# Exercise aim
Please reproduce the data below exactly, from the first line through the line containing "The height and width of the screenshot is (227, 247).", and leave every later line out.

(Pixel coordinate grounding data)
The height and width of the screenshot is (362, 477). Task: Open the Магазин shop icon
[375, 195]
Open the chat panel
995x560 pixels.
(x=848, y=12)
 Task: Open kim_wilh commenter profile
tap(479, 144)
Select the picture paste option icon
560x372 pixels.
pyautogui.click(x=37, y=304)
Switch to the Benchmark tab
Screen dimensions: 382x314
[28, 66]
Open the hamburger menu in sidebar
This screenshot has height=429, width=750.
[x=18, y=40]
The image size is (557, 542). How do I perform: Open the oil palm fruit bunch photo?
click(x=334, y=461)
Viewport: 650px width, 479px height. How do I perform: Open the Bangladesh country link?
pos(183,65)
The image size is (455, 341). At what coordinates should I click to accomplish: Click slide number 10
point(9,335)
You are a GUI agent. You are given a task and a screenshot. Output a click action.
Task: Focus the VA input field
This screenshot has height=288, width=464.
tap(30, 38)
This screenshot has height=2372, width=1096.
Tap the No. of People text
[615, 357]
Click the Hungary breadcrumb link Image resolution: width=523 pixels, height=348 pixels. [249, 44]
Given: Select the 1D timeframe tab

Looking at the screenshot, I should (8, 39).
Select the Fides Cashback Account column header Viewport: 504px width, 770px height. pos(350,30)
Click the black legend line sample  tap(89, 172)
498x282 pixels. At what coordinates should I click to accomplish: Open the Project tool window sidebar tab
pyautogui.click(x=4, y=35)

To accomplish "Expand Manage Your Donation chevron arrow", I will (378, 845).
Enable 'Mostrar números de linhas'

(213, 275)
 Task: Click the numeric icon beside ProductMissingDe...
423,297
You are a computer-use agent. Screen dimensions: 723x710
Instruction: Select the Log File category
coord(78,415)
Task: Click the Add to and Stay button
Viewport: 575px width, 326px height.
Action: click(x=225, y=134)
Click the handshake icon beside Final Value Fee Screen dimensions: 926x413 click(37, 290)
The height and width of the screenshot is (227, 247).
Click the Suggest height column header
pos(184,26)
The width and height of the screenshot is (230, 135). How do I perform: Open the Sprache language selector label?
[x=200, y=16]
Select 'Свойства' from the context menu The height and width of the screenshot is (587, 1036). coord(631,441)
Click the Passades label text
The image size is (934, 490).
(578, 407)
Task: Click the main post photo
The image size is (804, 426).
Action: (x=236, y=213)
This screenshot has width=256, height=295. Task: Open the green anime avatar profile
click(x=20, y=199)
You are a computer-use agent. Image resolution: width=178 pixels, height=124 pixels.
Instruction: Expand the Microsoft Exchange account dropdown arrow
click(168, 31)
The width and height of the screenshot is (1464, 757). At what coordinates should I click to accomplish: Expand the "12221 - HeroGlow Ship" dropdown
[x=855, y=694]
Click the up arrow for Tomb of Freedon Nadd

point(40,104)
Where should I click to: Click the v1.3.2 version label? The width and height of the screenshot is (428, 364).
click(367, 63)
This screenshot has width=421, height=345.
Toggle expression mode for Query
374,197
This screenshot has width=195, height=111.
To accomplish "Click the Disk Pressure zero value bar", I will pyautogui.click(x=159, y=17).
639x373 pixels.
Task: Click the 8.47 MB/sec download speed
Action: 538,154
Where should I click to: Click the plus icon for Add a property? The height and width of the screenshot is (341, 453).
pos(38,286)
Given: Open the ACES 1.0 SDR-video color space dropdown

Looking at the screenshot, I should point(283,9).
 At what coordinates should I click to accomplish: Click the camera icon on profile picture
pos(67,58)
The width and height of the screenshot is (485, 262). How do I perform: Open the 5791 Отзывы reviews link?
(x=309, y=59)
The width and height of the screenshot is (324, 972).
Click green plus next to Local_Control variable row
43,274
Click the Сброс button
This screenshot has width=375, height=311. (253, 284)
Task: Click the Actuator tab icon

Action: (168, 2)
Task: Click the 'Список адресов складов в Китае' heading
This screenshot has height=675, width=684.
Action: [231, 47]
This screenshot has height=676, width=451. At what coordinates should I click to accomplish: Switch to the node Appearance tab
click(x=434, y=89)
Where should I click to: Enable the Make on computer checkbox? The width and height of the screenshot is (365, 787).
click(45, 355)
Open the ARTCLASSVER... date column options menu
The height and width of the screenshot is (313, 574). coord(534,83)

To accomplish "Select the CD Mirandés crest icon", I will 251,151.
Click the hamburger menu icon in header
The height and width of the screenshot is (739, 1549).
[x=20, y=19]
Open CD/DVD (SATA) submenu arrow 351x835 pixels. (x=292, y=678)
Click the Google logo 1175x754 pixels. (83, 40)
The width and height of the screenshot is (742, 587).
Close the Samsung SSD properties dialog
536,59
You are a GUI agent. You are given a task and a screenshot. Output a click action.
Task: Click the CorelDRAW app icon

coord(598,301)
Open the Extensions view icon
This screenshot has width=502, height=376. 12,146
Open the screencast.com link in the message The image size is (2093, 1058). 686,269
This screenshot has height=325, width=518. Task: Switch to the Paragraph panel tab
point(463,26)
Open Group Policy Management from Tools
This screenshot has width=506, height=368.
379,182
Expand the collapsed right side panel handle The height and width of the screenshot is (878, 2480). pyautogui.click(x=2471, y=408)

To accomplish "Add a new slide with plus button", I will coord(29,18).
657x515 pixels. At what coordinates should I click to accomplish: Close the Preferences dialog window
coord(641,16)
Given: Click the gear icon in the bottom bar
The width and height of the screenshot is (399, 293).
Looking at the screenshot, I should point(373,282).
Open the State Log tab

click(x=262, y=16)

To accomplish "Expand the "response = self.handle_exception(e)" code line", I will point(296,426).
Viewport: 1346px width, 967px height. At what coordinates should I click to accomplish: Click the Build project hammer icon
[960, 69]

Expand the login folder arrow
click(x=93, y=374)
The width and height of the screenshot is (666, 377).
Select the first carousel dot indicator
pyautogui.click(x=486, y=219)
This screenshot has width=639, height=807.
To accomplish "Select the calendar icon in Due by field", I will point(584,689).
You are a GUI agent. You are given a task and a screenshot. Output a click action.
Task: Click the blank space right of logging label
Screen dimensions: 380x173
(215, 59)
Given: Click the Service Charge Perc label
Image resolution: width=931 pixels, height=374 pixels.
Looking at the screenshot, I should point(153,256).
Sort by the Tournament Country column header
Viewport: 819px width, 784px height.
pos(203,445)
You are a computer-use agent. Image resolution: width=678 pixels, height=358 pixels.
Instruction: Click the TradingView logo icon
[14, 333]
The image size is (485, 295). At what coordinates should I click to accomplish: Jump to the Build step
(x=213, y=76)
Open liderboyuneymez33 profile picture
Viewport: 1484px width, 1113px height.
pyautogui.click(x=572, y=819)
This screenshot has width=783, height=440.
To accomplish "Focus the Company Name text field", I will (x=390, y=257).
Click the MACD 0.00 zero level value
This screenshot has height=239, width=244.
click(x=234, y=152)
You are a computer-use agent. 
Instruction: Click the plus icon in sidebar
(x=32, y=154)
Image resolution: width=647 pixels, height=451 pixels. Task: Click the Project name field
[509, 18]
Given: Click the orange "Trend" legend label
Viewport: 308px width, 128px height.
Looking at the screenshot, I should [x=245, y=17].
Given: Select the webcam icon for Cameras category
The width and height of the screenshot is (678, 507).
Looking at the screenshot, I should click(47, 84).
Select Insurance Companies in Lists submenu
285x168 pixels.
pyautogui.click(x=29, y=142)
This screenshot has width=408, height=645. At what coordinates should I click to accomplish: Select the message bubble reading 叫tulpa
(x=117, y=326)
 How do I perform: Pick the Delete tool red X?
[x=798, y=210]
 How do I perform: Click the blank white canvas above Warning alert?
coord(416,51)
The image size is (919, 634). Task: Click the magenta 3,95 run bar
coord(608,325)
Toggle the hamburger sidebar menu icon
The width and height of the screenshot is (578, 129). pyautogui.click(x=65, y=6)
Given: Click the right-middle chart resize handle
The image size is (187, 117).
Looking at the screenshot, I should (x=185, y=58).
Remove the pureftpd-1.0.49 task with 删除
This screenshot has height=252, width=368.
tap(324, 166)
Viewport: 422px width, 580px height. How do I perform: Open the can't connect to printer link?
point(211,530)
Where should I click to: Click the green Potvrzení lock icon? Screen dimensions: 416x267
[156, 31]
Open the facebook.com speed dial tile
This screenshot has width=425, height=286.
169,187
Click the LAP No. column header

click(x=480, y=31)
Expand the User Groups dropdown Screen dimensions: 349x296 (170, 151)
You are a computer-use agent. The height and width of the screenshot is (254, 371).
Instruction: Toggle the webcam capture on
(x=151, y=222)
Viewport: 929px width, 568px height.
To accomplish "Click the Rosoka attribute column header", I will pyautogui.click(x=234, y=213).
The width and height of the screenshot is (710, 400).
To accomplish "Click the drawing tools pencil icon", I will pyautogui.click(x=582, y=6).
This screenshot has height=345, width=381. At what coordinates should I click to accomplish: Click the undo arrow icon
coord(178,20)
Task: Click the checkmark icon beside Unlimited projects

# Answer to this problem
The height and width of the screenshot is (362, 477). Task: Open the Магазин shop icon
[375, 195]
Open the chat panel
995x560 pixels.
(x=848, y=12)
 Task: Open kim_wilh commenter profile
tap(479, 144)
Select the picture paste option icon
560x372 pixels.
pyautogui.click(x=37, y=304)
Switch to the Benchmark tab
Screen dimensions: 382x314
[28, 66]
Open the hamburger menu in sidebar
This screenshot has height=429, width=750.
[x=18, y=40]
The image size is (557, 542). How do I perform: Open the oil palm fruit bunch photo?
click(x=334, y=461)
Viewport: 650px width, 479px height. How do I perform: Open the Bangladesh country link?
pos(183,65)
The image size is (455, 341). At what coordinates should I click to accomplish: Click slide number 10
point(9,335)
You are a GUI agent. You are given a task and a screenshot. Output a click action.
Task: Focus the VA input field
This screenshot has height=288, width=464.
tap(30, 38)
This screenshot has height=2372, width=1096.
Tap the No. of People text
[615, 357]
Click the Hungary breadcrumb link Image resolution: width=523 pixels, height=348 pixels. [249, 44]
Given: Select the 1D timeframe tab

Looking at the screenshot, I should (8, 39).
Select the Fides Cashback Account column header Viewport: 504px width, 770px height. pos(350,30)
Click the black legend line sample  tap(89, 172)
498x282 pixels. At what coordinates should I click to accomplish: Open the Project tool window sidebar tab
pyautogui.click(x=4, y=35)

To accomplish "Expand Manage Your Donation chevron arrow", I will (378, 845).
Enable 'Mostrar números de linhas'

(213, 275)
 Task: Click the numeric icon beside ProductMissingDe...
423,297
You are a computer-use agent. Screen dimensions: 723x710
Instruction: Select the Log File category
coord(78,415)
Task: Click the Add to and Stay button
Viewport: 575px width, 326px height.
Action: click(x=225, y=134)
Click the handshake icon beside Final Value Fee Screen dimensions: 926x413 click(37, 290)
The height and width of the screenshot is (227, 247).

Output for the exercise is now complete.